Saved data entries:
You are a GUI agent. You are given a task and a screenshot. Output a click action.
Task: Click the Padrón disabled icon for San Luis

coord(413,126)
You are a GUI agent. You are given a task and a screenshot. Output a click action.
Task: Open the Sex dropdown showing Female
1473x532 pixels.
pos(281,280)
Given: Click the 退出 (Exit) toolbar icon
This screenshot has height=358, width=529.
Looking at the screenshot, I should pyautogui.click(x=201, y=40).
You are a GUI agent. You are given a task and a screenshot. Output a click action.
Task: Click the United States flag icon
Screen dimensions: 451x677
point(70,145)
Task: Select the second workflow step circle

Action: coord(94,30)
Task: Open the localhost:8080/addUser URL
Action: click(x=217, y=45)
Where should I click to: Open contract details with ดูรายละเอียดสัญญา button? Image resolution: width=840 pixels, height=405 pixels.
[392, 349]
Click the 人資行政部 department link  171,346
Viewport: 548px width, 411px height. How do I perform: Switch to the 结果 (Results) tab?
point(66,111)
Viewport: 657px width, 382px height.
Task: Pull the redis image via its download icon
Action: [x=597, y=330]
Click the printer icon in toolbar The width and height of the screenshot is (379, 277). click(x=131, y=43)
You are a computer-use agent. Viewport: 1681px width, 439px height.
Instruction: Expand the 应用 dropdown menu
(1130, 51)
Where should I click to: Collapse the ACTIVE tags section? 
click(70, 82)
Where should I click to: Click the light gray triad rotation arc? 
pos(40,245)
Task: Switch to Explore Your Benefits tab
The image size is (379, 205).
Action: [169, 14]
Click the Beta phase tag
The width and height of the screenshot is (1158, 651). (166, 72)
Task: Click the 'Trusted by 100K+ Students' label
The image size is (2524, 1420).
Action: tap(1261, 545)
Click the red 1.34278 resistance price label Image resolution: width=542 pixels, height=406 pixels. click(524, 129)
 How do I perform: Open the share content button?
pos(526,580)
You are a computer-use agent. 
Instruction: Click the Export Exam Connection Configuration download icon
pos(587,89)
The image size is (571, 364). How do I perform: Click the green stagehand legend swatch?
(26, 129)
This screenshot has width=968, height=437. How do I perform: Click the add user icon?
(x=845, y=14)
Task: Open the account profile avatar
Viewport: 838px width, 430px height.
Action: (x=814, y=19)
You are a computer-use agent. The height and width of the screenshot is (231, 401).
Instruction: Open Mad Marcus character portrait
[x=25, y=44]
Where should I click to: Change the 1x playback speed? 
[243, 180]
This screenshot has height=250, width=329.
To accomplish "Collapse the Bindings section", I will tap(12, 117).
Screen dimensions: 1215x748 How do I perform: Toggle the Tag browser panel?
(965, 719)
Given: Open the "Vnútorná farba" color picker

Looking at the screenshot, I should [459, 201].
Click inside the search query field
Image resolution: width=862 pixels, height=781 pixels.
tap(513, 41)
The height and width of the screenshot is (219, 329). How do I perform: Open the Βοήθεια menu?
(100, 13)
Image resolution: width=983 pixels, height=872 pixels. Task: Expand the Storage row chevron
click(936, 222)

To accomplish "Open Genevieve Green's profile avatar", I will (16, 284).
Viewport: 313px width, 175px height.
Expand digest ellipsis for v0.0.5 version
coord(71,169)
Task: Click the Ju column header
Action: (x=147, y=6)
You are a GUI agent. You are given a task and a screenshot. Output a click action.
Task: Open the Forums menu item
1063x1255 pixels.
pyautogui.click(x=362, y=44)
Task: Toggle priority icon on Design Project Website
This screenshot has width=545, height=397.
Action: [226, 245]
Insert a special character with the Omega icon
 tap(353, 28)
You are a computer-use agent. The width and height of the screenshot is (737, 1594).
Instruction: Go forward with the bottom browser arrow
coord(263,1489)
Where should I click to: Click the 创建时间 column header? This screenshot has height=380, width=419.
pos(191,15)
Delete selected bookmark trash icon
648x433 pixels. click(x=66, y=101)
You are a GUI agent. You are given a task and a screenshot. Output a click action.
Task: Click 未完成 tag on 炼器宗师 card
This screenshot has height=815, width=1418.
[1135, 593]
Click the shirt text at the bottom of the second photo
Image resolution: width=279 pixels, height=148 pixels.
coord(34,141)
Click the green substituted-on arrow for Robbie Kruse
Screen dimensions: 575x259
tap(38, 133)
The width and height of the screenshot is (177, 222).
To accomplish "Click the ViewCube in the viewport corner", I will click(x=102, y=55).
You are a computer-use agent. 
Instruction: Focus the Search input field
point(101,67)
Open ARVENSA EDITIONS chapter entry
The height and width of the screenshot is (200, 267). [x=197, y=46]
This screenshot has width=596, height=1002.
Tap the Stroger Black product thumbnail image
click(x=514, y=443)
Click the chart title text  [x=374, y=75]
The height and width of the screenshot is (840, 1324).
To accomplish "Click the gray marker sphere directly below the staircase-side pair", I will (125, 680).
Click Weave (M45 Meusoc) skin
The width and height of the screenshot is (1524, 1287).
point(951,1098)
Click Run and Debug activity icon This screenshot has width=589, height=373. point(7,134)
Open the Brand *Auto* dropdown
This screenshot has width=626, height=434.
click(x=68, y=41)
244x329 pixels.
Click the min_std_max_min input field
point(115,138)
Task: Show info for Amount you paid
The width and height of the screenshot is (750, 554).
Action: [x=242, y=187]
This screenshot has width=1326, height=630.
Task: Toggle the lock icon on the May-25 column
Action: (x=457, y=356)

Exercise objective – All records shown above are to be repeated exactly.

Final answer –
You are a GUI agent. You are given a task and a screenshot. Output a click action.
Task: Click the Padrón disabled icon for San Luis

coord(413,126)
You are a GUI agent. You are given a task and a screenshot. Output a click action.
Task: Open the Sex dropdown showing Female
1473x532 pixels.
pos(281,280)
Given: Click the 退出 (Exit) toolbar icon
This screenshot has height=358, width=529.
Looking at the screenshot, I should pyautogui.click(x=201, y=40).
You are a GUI agent. You are given a task and a screenshot. Output a click action.
Task: Click the United States flag icon
Screen dimensions: 451x677
point(70,145)
Task: Select the second workflow step circle

Action: coord(94,30)
Task: Open the localhost:8080/addUser URL
Action: click(x=217, y=45)
Where should I click to: Open contract details with ดูรายละเอียดสัญญา button? Image resolution: width=840 pixels, height=405 pixels.
[392, 349]
Click the 人資行政部 department link  171,346
Viewport: 548px width, 411px height. How do I perform: Switch to the 结果 (Results) tab?
point(66,111)
Viewport: 657px width, 382px height.
Task: Pull the redis image via its download icon
Action: [x=597, y=330]
Click the printer icon in toolbar The width and height of the screenshot is (379, 277). click(x=131, y=43)
You are a computer-use agent. Viewport: 1681px width, 439px height.
Instruction: Expand the 应用 dropdown menu
(1130, 51)
Where should I click to: Collapse the ACTIVE tags section? 
click(70, 82)
Where should I click to: Click the light gray triad rotation arc? 
pos(40,245)
Task: Switch to Explore Your Benefits tab
The image size is (379, 205).
Action: [169, 14]
Click the Beta phase tag
The width and height of the screenshot is (1158, 651). (166, 72)
Task: Click the 'Trusted by 100K+ Students' label
The image size is (2524, 1420).
Action: tap(1261, 545)
Click the red 1.34278 resistance price label Image resolution: width=542 pixels, height=406 pixels. click(524, 129)
 How do I perform: Open the share content button?
pos(526,580)
You are a computer-use agent. 
Instruction: Click the Export Exam Connection Configuration download icon
pos(587,89)
The image size is (571, 364). How do I perform: Click the green stagehand legend swatch?
(26, 129)
This screenshot has width=968, height=437. How do I perform: Click the add user icon?
(x=845, y=14)
Task: Open the account profile avatar
Viewport: 838px width, 430px height.
Action: (x=814, y=19)
You are a computer-use agent. The height and width of the screenshot is (231, 401).
Instruction: Open Mad Marcus character portrait
[x=25, y=44]
Where should I click to: Change the 1x playback speed? 
[243, 180]
This screenshot has height=250, width=329.
To accomplish "Collapse the Bindings section", I will tap(12, 117).
Screen dimensions: 1215x748 How do I perform: Toggle the Tag browser panel?
(965, 719)
Given: Open the "Vnútorná farba" color picker

Looking at the screenshot, I should [459, 201].
Click inside the search query field
Image resolution: width=862 pixels, height=781 pixels.
tap(513, 41)
The height and width of the screenshot is (219, 329). How do I perform: Open the Βοήθεια menu?
(100, 13)
Image resolution: width=983 pixels, height=872 pixels. Task: Expand the Storage row chevron
click(936, 222)

To accomplish "Open Genevieve Green's profile avatar", I will (16, 284).
Viewport: 313px width, 175px height.
Expand digest ellipsis for v0.0.5 version
coord(71,169)
Task: Click the Ju column header
Action: (x=147, y=6)
You are a GUI agent. You are given a task and a screenshot. Output a click action.
Task: Open the Forums menu item
1063x1255 pixels.
pyautogui.click(x=362, y=44)
Task: Toggle priority icon on Design Project Website
This screenshot has width=545, height=397.
Action: [226, 245]
Insert a special character with the Omega icon
 tap(353, 28)
You are a computer-use agent. The width and height of the screenshot is (737, 1594).
Instruction: Go forward with the bottom browser arrow
coord(263,1489)
Where should I click to: Click the 创建时间 column header? This screenshot has height=380, width=419.
pos(191,15)
Delete selected bookmark trash icon
648x433 pixels. click(x=66, y=101)
You are a GUI agent. You are given a task and a screenshot. Output a click action.
Task: Click 未完成 tag on 炼器宗师 card
This screenshot has height=815, width=1418.
[1135, 593]
Click the shirt text at the bottom of the second photo
Image resolution: width=279 pixels, height=148 pixels.
coord(34,141)
Click the green substituted-on arrow for Robbie Kruse
Screen dimensions: 575x259
tap(38, 133)
The width and height of the screenshot is (177, 222).
To accomplish "Click the ViewCube in the viewport corner", I will click(x=102, y=55).
You are a computer-use agent. 
Instruction: Focus the Search input field
point(101,67)
Open ARVENSA EDITIONS chapter entry
The height and width of the screenshot is (200, 267). [x=197, y=46]
This screenshot has width=596, height=1002.
Tap the Stroger Black product thumbnail image
click(x=514, y=443)
Click the chart title text  [x=374, y=75]
The height and width of the screenshot is (840, 1324).
To accomplish "Click the gray marker sphere directly below the staircase-side pair", I will (125, 680).
Click Weave (M45 Meusoc) skin
The width and height of the screenshot is (1524, 1287).
point(951,1098)
Click Run and Debug activity icon This screenshot has width=589, height=373. point(7,134)
Open the Brand *Auto* dropdown
This screenshot has width=626, height=434.
click(x=68, y=41)
244x329 pixels.
Click the min_std_max_min input field
point(115,138)
Task: Show info for Amount you paid
The width and height of the screenshot is (750, 554).
Action: [x=242, y=187]
This screenshot has width=1326, height=630.
Task: Toggle the lock icon on the May-25 column
Action: (x=457, y=356)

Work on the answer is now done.